The Hound of the Baskervilles (1988)
IMDb meta-data is runtime 1 hour and 45 minutes, rated 8.0 by 4727 cinematizens.
Genre: Sherlockiana.
Verdict: Inert.
The Granada Television production of the Holmes Cannon from 1984 to 1996 was heralded as complete and faithful to the originals in forty-one instalments. (It was thus not complete with seventeen remaining.) It is certainly true in this case that the screenplay seems to follow the text with few cinematographic additions. Conan Doyle may have been honoured by such fidelity, but as a viewer he would have noticed how mechanical is the result. While on paper the reader suspends disbelief and there is movement in the narrative, on the screen it seems episodic, or worse, a sequence of still-lifes to display the period furnishing and costumes and not much else. N.B. that the story was written in episodes as a serial and it shows in this production.
None of the supporting characters are developed though the ingenue performance of Dr Mortimer with his dog is good it seems out of place. How could that young man had not have noticed Miss Stapleton until the heir came on the scene. Moreover, he does not capitalise on the great line about the footprint for the Sherlockians. It comes out nearly as an afterthought. I blame the director for that, not the actor. And how is it that this pet dog offers no clue to the hound?
Neither Miss Stapleton nor her sinister brother/husband gets much chance to perform. She looks confused most of the time and I guess that is in character but it got to be monotonous and he looks perplexed, not the mercurial charmer he can be made.
Likewise, the blustering litigator is a cipher despite the actor’s bellowing, though the role of his daughter is restored to its rightful place in the story. (She is usually omitted.)
But most of all, THE MOOR is rendered null and void. What the camera could do with it is left out in favour of the text, and that is a great shame. The 2002 version with Richard Roxborough in the lead does a superb job of making THE MOOR the dominant character in events, even more than the Hound.

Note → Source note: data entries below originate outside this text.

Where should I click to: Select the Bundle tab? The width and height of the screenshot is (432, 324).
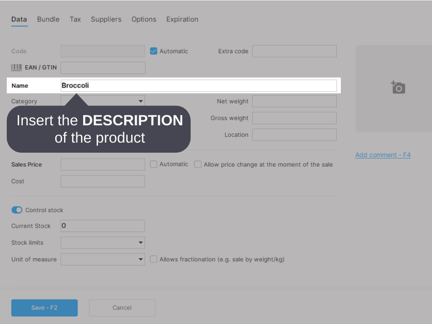pos(48,19)
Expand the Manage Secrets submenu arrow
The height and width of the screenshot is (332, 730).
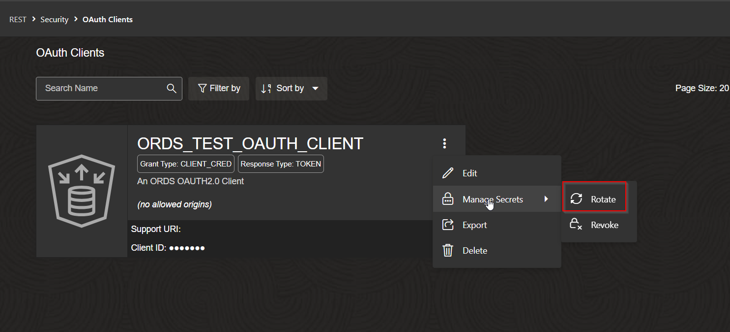pos(546,199)
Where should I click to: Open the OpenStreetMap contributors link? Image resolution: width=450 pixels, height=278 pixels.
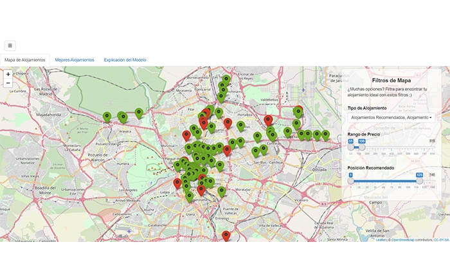(x=404, y=239)
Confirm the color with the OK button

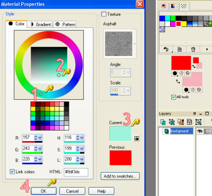tap(43, 191)
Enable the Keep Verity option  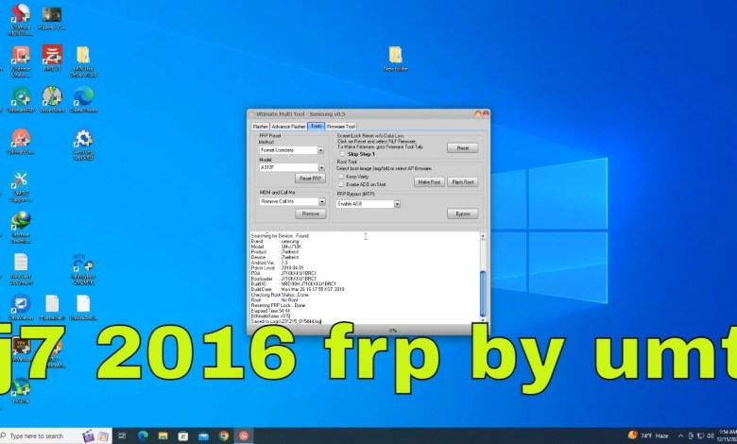342,176
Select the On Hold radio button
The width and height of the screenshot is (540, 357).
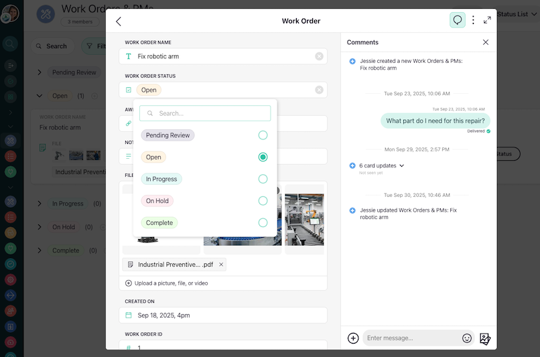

Edward Hardwicke offers Dr John Watson as a mature, capable albeit literal-minded man who warms himself in the reflected glory of Holmes. While Jeremy Brett as Holmes was wonderful in the first episodes in this series. British born and bred, yet he was a new face to Brit telly, having lived and worked in Canada and the USA, and he obviously relished playing one of the most enduring British icons, but here he seems off-colour, though perhaps I am biased by knowing the hell he went through in his private life about this time. Ghouls may read about that trial on their own time. His career (and his life) drew to a close shortly after this interrupted and incomplete series ended.